A SQUARE RIFE WITH SPIES AND SCANDAL
Scandal At Dolphin Square: A Notorious History Simon Danczuk and Daniel Smith
The History Press £20 ★★★★★
One address in London has attracted more celebrities and criminals, and sometimes celebrities who are criminals, than any other. Dolphin Square, a block of spectacular 1930s flats by the Thames in wealthy Pimlico, consists of 1,200 dwellings, ranging from chic little pieds-a-terre to three-bedroom family homes. The square’s Art Deco architecture has made it a familiar location for TV period dramas such as Poirot.
As Simon Danczuk and Daniel Smith explain in this rollicking romp of a book, Dolphin Square has been home to everyone from Sid James to Princess Anne by way of Oswald Mosley, Charles de Gaulle, Christine Keeler (right) and Shirley Bassey. It has always been popular with politicians from the nearby Palace of Westminster.

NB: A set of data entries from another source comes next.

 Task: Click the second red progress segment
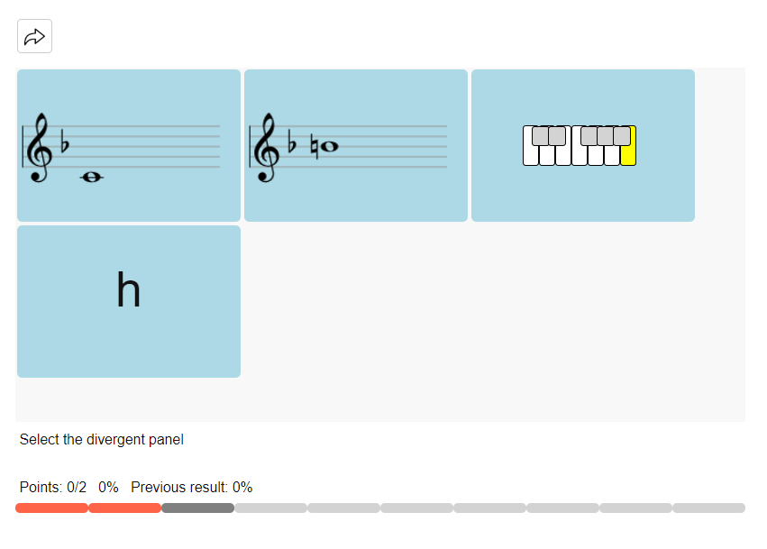pyautogui.click(x=124, y=508)
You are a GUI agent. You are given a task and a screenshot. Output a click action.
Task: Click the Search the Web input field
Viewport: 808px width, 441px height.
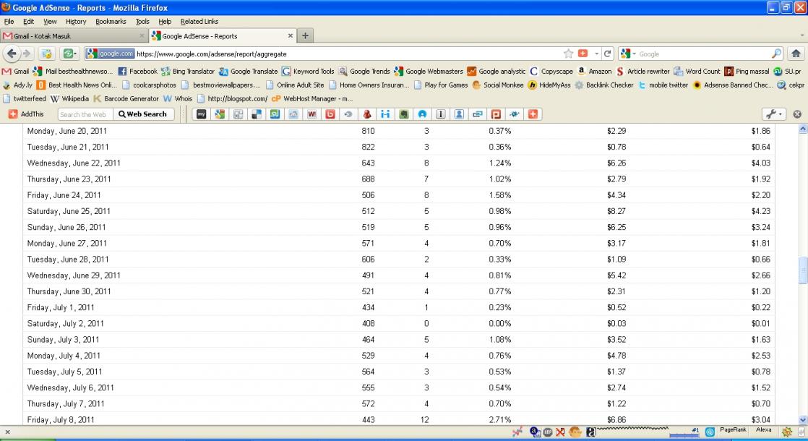tap(84, 114)
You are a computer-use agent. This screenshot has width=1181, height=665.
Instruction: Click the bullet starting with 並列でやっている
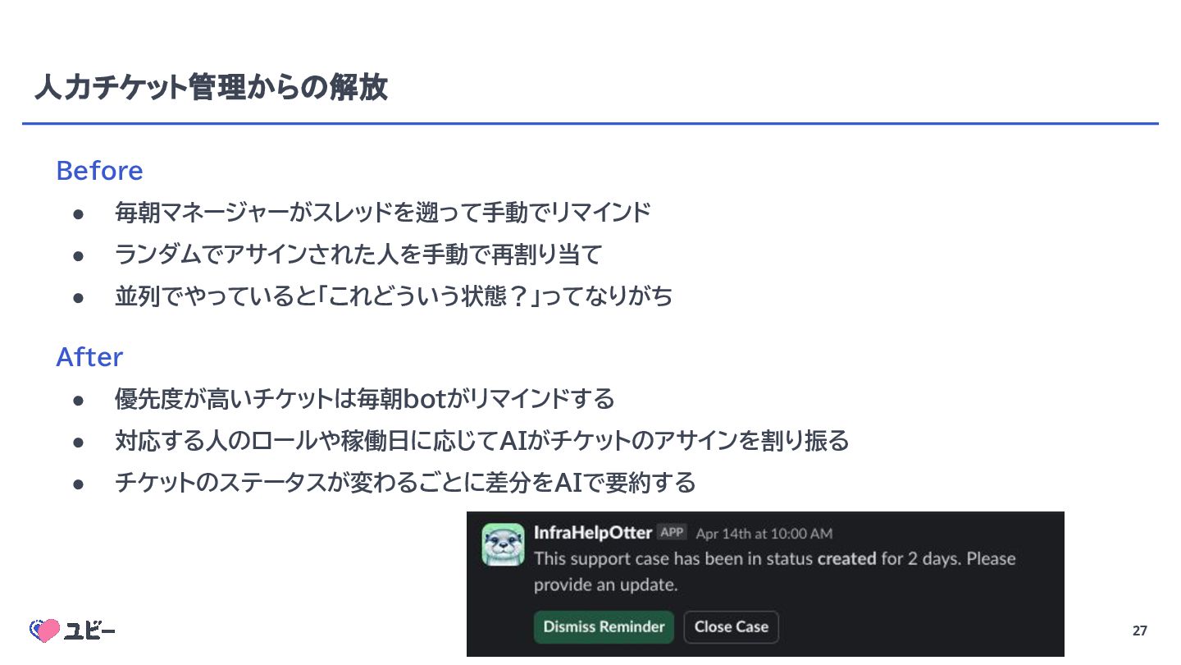click(394, 296)
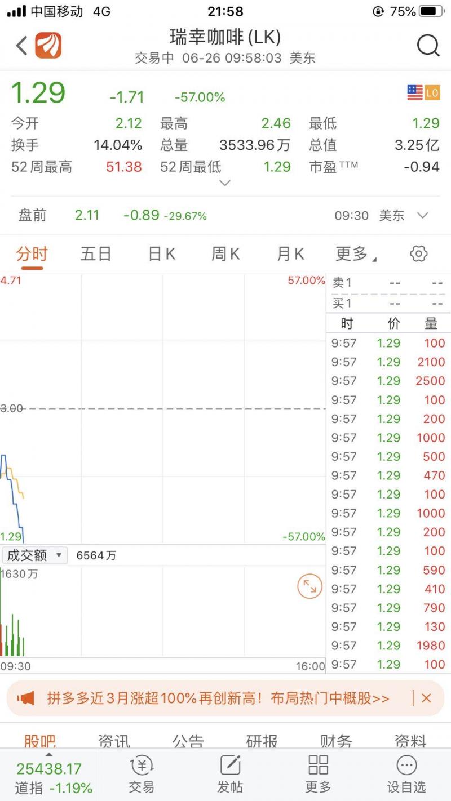Expand chart to fullscreen icon

point(309,587)
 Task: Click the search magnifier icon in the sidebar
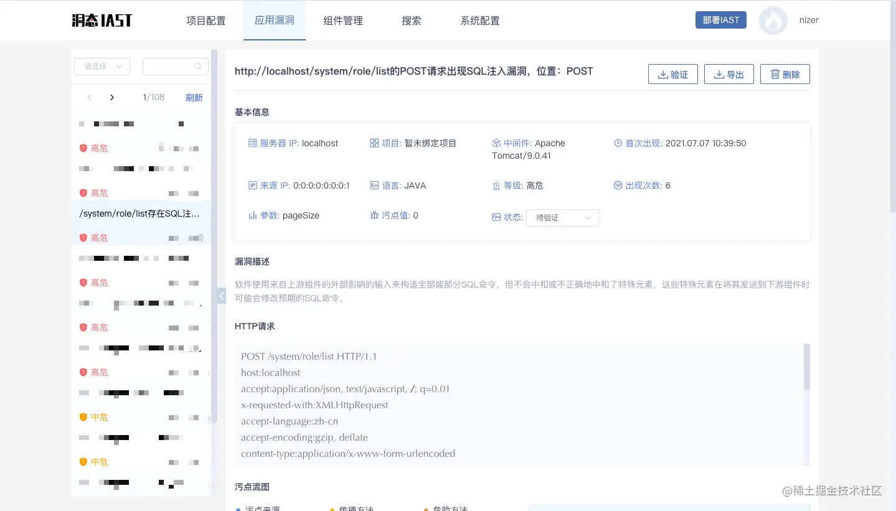197,66
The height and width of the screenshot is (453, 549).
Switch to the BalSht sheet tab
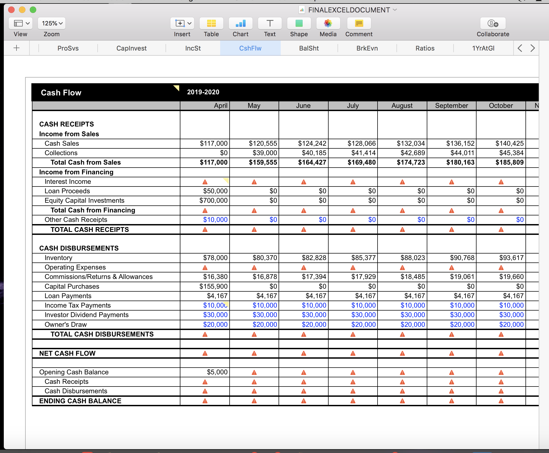(309, 48)
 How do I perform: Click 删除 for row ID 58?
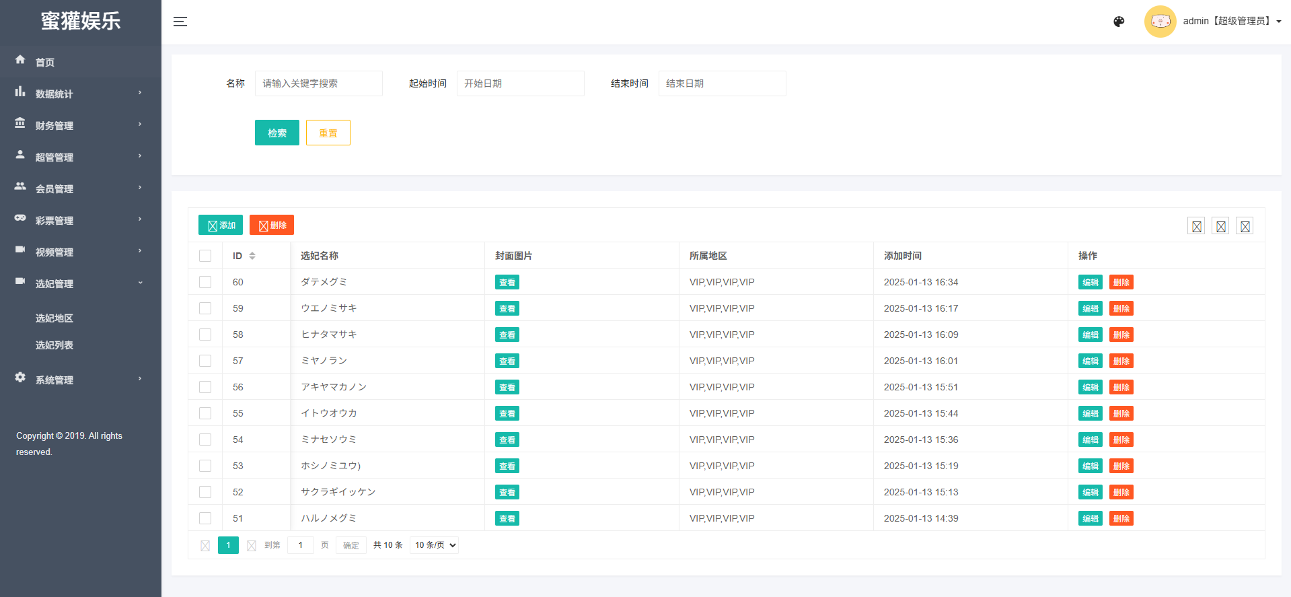1121,335
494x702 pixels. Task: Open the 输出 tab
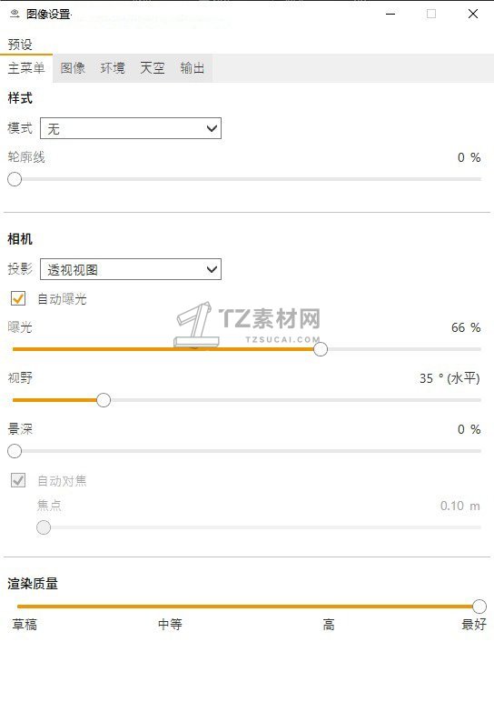click(x=193, y=68)
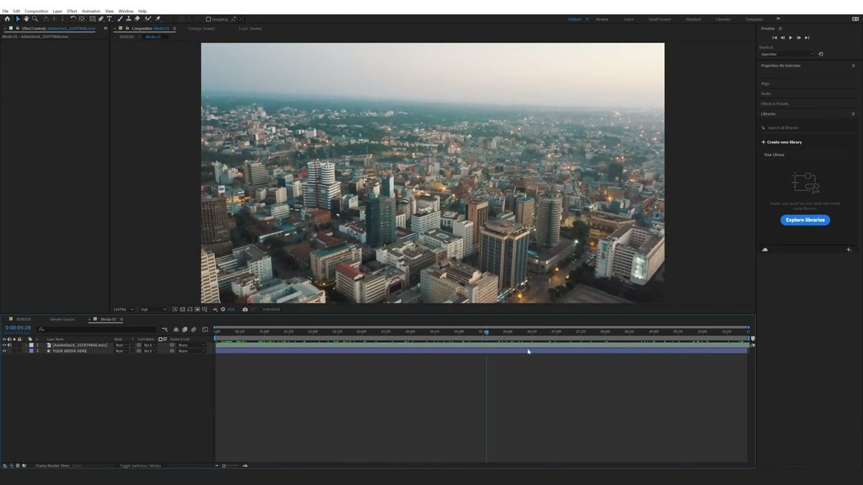Click the Home icon in the toolbar
863x485 pixels.
7,19

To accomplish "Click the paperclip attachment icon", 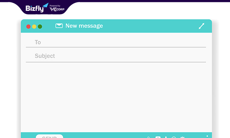I will (x=149, y=137).
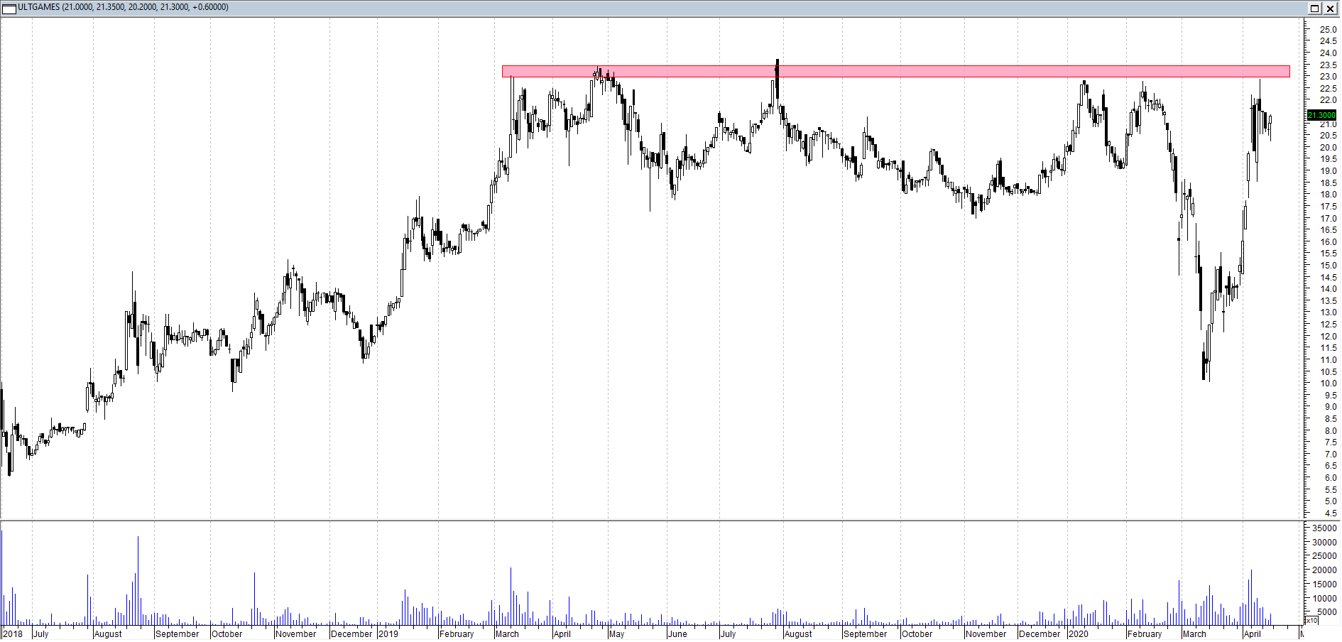This screenshot has width=1342, height=642.
Task: Select the pink resistance zone rectangle
Action: (923, 72)
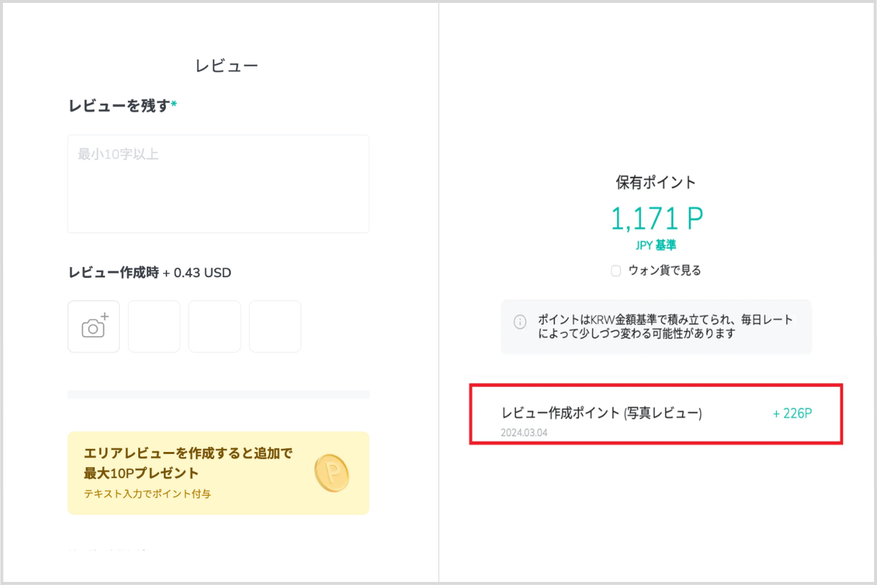Select the middle empty photo slot
This screenshot has width=877, height=585.
point(214,326)
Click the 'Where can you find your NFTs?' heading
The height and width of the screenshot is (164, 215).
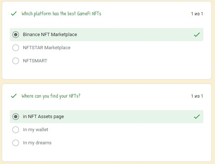(x=51, y=96)
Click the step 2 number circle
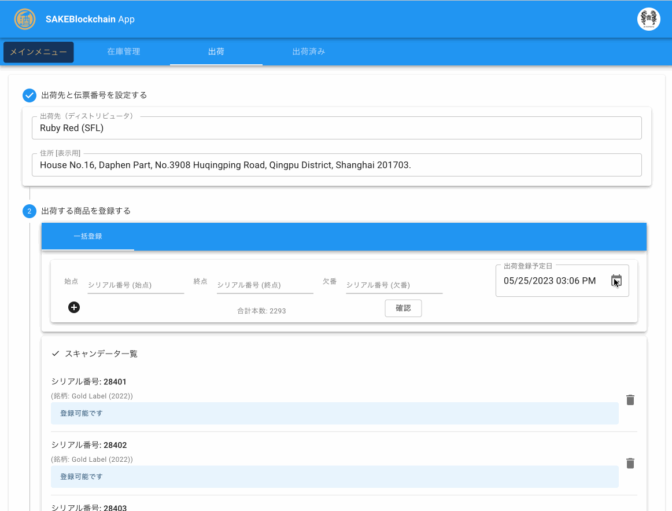The height and width of the screenshot is (511, 672). click(x=29, y=211)
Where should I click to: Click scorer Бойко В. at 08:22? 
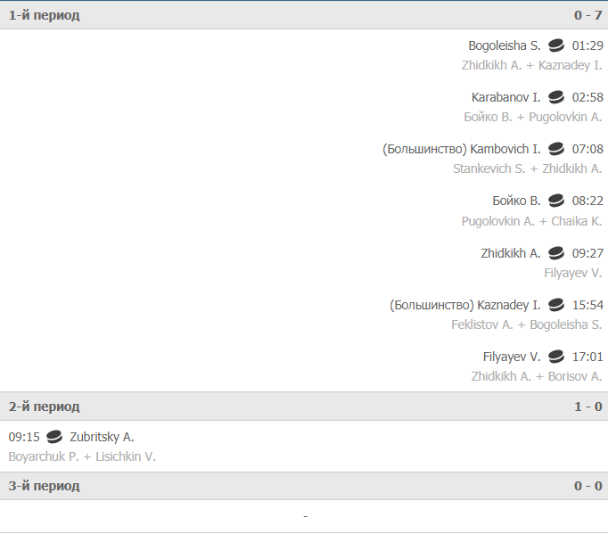516,201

Spies also figure very strongly in this book, probably because MI5 and MI6 are just around the corner. There is John Vassall, a mild-mannered Admiralty clerk who sold secrets to the Soviets. It was his flat in Dolphin Square, clearly out of the reach of Vassall’s modest income, that gave the game away when the authorities came calling in 1962. Before the Second World War a wonderful pair of spinster sisters called Ida and Louise Cook risked their lives by regularly setting out from Pimlico to Germany, where they smuggled out expensive jewellery and furs belonging to Jewish families who were in danger of having everything confiscated by the Nazis. As Ida would note years later: ‘The funny thing is we weren’t the James Bond type – we were just respectable Civil Service typists.’
Other women in Dolphin Square were the opposite of respectable.
There was Sybil Benson who, in 1972, was exposed by the People newspaper for running ‘a torture house’ out of her flat. Here she catered for the many male Establishment figures who liked nothing more than popping round for a good flogging. When the story broke, Benson surrendered her lease.
Other female residents took a more confrontational view when it came to defending the new permissive society: in 1965 three women decided to go skinny-dipping in the square’s magnificent swimming pool. Slipping through the fingers of a police officer, each woman was fined £2 ‘for using insulting behaviour likely to cause a breach of the peace’.
Less light-hearted are the many accounts of the residents who died in their flats without anyone knowing, sometimes for weeks. For older residents who spent decades in the square, there is a lingering sense of sadness and decay baked into the magnificent brickwork of London’s most celebrated housing estate.